As I watched the play, I felt as though a spike of emotion had been stabbed right through my heart. All the blood, sweat and tears shimmering in drops of what I like to call ‘’Trials and Tribulations’’. And the words ‘’you are not human! You do not belong here.’’ reverberating in my ears like an irksome bell. At this point, I knew sorrow was approaching back at me again with no means of escaping. I tried to focus on other figures laid out in the room, but all I saw was frowning from where negative remarks of the play had been coming from since the first scene. The memory of a scattered day said hello to me like a welcoming phone call.

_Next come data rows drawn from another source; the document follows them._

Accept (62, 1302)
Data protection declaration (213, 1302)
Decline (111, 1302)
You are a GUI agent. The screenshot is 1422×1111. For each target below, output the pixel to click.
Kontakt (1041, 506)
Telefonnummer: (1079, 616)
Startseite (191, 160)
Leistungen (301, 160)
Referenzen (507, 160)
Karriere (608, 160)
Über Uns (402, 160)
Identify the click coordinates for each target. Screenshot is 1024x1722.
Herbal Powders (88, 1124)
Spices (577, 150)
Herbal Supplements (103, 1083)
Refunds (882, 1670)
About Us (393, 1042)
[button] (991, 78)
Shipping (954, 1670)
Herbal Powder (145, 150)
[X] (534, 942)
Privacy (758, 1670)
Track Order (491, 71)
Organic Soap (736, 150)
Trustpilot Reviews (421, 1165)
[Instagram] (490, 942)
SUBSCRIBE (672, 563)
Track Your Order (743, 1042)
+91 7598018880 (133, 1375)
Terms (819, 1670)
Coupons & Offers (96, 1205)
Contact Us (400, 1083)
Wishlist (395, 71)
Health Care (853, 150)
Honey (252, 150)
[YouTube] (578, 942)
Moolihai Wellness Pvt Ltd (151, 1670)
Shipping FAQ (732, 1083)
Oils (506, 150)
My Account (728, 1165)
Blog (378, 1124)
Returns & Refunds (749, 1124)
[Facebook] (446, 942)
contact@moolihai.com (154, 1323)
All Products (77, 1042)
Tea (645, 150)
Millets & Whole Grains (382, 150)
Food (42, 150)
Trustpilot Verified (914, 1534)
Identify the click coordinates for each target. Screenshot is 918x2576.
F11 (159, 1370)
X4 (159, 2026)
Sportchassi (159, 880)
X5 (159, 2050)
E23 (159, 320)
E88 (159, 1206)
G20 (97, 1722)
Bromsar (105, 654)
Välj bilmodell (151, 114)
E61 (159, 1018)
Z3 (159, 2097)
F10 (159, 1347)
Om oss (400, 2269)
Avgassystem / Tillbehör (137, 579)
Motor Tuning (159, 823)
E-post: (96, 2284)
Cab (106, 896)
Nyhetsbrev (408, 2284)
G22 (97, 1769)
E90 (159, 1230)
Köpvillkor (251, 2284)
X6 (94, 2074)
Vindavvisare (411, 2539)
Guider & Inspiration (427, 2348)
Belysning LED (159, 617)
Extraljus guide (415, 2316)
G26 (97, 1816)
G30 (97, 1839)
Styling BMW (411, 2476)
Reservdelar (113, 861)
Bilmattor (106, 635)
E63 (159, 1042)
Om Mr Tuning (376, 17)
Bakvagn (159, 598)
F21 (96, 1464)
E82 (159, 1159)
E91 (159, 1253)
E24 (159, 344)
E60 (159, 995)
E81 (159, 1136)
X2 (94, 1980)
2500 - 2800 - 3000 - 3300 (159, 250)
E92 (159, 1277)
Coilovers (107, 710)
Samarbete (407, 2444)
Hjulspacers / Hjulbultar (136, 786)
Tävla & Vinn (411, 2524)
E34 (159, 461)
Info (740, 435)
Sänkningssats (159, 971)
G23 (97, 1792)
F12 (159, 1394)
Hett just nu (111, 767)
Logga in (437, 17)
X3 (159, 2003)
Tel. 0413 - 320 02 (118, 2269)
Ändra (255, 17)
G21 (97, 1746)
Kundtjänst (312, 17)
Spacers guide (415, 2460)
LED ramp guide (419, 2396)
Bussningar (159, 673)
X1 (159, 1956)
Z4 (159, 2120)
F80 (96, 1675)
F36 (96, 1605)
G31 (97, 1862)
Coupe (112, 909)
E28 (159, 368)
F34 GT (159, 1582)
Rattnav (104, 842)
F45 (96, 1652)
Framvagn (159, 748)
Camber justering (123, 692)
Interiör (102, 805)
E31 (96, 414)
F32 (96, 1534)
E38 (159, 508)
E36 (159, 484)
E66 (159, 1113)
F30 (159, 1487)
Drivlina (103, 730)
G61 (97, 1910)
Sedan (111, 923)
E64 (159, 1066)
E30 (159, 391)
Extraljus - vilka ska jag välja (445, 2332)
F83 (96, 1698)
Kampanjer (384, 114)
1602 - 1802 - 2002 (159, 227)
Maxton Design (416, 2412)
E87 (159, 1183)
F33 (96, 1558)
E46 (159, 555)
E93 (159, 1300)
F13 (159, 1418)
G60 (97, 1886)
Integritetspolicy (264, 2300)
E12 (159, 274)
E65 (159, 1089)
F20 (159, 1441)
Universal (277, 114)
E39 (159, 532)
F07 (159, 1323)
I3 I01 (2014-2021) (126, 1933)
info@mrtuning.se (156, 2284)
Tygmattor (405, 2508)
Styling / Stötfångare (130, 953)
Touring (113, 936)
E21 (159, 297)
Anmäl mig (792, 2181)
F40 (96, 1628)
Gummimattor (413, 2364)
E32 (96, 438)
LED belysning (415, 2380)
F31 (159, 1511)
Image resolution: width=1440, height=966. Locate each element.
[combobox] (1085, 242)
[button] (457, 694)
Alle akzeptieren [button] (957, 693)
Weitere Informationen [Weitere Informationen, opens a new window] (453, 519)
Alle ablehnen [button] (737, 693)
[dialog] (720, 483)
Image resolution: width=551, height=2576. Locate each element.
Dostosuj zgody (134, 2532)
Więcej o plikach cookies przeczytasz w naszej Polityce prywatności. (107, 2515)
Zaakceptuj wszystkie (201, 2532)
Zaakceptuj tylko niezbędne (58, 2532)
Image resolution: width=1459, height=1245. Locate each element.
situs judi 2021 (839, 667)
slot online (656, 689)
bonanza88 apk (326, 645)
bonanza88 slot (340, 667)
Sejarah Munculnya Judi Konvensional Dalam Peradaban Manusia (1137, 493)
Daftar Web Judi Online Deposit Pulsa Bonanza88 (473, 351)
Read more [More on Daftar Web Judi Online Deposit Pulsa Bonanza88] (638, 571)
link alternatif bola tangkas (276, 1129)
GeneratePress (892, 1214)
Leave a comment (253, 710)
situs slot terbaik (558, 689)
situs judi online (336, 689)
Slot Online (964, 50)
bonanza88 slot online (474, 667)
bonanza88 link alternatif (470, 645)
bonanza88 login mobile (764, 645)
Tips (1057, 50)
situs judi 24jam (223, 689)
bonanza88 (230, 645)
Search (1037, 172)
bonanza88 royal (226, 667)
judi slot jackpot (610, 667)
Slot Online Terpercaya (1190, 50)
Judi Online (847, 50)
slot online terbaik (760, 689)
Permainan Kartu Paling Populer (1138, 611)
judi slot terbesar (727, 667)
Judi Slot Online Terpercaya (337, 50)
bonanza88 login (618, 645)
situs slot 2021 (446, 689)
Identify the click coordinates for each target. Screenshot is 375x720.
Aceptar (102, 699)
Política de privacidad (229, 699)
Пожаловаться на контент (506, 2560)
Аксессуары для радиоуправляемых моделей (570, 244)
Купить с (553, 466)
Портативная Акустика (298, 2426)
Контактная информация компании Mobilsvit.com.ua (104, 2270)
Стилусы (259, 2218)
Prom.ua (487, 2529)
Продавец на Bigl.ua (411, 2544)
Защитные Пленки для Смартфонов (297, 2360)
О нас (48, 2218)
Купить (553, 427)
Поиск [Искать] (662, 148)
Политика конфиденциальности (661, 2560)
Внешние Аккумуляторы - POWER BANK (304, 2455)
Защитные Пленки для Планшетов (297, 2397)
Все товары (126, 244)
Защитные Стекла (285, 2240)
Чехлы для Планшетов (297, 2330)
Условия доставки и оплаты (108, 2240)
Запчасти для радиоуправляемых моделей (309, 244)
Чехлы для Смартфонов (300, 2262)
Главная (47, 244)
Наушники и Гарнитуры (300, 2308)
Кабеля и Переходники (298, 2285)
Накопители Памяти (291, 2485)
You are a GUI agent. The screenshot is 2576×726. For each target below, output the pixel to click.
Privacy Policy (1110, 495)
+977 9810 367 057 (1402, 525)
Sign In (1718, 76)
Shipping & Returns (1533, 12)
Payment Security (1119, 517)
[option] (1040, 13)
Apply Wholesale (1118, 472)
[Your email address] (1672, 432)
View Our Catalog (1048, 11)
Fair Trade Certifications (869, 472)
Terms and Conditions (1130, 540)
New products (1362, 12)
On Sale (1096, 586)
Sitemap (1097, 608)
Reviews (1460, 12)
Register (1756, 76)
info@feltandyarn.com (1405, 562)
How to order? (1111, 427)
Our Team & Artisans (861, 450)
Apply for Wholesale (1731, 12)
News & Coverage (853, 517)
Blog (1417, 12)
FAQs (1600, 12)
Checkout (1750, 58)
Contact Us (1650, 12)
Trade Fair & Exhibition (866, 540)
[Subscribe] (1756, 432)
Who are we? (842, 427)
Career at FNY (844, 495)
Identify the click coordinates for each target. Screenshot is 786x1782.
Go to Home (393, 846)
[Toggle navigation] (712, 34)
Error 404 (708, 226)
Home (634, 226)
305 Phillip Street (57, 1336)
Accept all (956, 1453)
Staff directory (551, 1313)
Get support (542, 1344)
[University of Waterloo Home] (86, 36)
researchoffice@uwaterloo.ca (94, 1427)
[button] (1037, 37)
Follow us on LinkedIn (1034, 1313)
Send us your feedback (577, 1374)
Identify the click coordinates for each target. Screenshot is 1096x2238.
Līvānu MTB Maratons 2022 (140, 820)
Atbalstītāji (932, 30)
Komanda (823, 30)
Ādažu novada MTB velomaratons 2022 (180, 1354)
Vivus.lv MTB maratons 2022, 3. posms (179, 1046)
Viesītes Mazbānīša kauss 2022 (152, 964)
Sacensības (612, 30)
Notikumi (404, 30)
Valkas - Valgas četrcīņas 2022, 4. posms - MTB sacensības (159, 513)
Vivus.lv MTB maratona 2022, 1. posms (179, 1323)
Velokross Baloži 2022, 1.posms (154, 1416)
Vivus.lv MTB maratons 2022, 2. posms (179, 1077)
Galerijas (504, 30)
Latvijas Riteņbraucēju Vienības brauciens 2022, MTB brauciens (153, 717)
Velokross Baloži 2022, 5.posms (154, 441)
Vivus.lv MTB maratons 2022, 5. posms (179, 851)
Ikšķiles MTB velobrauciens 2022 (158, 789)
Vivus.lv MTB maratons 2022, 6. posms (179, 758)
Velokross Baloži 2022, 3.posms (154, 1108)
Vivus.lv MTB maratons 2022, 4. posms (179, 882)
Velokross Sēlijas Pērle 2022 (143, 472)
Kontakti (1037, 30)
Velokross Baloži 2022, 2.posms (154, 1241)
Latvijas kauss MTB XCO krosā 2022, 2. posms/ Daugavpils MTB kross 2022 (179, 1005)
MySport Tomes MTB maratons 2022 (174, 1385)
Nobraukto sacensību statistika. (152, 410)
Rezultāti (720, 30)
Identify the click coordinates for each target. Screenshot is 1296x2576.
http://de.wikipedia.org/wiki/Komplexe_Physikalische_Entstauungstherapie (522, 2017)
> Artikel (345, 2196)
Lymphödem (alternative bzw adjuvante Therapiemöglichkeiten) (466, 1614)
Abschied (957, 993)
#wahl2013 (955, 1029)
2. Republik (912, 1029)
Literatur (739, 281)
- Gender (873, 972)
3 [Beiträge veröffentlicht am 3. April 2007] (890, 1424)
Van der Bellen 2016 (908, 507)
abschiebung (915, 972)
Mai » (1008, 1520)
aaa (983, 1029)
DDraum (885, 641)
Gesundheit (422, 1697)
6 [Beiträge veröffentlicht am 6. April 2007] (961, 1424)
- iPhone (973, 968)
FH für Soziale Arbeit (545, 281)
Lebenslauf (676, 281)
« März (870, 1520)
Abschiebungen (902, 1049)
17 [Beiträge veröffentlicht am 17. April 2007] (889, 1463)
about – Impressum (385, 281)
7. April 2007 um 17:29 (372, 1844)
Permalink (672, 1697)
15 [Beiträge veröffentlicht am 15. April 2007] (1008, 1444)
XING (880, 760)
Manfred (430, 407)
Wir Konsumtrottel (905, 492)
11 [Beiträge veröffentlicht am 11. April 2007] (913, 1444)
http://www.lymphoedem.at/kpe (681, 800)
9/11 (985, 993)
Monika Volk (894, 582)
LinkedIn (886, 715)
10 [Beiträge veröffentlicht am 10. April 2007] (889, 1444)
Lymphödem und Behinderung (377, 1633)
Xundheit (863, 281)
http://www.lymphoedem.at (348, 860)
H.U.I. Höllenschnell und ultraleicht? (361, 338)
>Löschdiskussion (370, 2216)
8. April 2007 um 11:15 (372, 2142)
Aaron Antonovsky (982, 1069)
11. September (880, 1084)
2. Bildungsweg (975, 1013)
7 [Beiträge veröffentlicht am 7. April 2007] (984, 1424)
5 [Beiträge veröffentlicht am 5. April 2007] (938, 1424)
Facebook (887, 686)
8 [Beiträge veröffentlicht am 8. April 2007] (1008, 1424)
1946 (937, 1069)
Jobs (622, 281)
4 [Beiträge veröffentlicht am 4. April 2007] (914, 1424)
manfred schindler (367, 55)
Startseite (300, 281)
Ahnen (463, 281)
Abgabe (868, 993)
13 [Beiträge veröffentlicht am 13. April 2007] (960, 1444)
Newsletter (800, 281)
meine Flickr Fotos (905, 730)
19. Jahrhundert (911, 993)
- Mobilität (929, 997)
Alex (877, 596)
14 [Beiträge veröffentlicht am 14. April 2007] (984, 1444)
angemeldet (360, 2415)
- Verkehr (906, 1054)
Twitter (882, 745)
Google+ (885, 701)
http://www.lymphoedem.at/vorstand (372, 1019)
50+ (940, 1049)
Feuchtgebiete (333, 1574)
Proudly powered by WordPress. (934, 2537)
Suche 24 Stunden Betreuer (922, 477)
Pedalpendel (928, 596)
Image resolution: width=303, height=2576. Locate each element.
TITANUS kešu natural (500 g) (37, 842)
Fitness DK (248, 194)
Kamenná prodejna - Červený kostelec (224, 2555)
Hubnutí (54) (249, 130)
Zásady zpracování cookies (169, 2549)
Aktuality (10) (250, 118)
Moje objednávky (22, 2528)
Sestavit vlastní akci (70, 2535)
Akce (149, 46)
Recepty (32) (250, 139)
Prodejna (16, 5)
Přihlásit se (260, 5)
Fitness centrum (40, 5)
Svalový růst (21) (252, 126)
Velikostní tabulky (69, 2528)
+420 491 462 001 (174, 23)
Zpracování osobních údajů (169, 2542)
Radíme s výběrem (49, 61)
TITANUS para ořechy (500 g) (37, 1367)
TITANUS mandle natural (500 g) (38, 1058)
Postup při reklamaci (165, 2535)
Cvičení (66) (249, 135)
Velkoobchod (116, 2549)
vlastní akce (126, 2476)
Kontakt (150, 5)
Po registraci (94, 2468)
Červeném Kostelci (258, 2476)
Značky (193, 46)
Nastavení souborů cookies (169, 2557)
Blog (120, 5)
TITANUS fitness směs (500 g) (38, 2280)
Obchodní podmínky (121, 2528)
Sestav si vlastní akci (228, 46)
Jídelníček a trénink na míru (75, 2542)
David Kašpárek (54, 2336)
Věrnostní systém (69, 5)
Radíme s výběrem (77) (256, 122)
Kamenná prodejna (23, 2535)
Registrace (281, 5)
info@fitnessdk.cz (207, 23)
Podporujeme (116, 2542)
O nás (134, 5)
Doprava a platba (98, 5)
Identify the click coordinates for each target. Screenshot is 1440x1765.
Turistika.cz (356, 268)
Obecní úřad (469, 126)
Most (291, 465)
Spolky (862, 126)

I had just left the grocery store with my mother and we were headed for the car. I recall exceptionally well that I had a kite in my hand. A very special kite that she had got me for my 12th birthday a few months before this day. Just as we were about to drive away, two white men with profound eyes came and stepped foot in front of our car. They demanded us to give them everything we had bought. One claimed that my mother and I were not licensed to park our car in a parking zone and we ought to have left the car in a street 3 blocks away. The other frankly stated that black people were not allowed to be in that area. The men demanded us to hand over everything we had bought or they would take my mother’s car. A feeling of cold sweat ran through my body. I felt as though my skin was about to abandon its body. I did not know what to suggest, I just held my mother’s hand, closed my eyes and wished it was all just a dream. Then I heard my mother’s voice ‘’we do not have anything that we can willingly give away, the groceries are intended to last a month’’ she said. Sometimes we would actually spare some food for 2 months as we were too frightened to step foot out of our zone. The men did not show any sympathy what so ever and they dashed us out of our car and left us there with nothing. Home was a long away from town, we had to walk 2 miles to get to private transport, and it was at least 3 hours from there to where we lived. I remember vividly, the agony my mother and I faced on this day.
I went to school walking the following day. I could not bear but think of the misery I had left at home. I envisioned how my mother had gotten to work and whether or not she had a smile on her face. I was the only black student in the school, all the teachers originated from the white ethnicity and everyone hated me and called me the ‘’immortal Black kid’’ because they could not simply understand how a black family could earn just as much as the white race did. I received a lot of remarks while growing up, a variety too. Majority were generalized, like ‘’All Black people are poor and lazy’’ some did not actually make sense, they were simply filled with Euphemisms. I had to stay strong like Nelson Mandela and pretend I had rock emotions in order to survive the misfortune.
I recall vividly, a student coming up to me on this very same day. She mentioned that she had seen me with a kite the previous day and she had found a similar one in their trashcan. She explained how her father had bought a new car and an astonishing amount of groceries aiming to celebrate their happy family. My head immediately told me that these goods belonged to my family, but my heart demanded to wait and hear what the girl had to say.
A feeling of content went by me when the girl mentioned that she wanted me to keep the kite if I recognized it. I was filled with a variety of emotions. For the very first time, an individual from the white ethnicity had not only spoken to me in a kind manner but also brought a smile to my face. She said she found my kite very attractive and she wished she had her own. I offered to let her keep it, but she suggested sharing the kite with me instead.
The memories of the kite flying days still live within me, yet they slowly fade each time I smile for a different reason. One thing I will never forget is how a piece of paper brought two children from combatant groups together.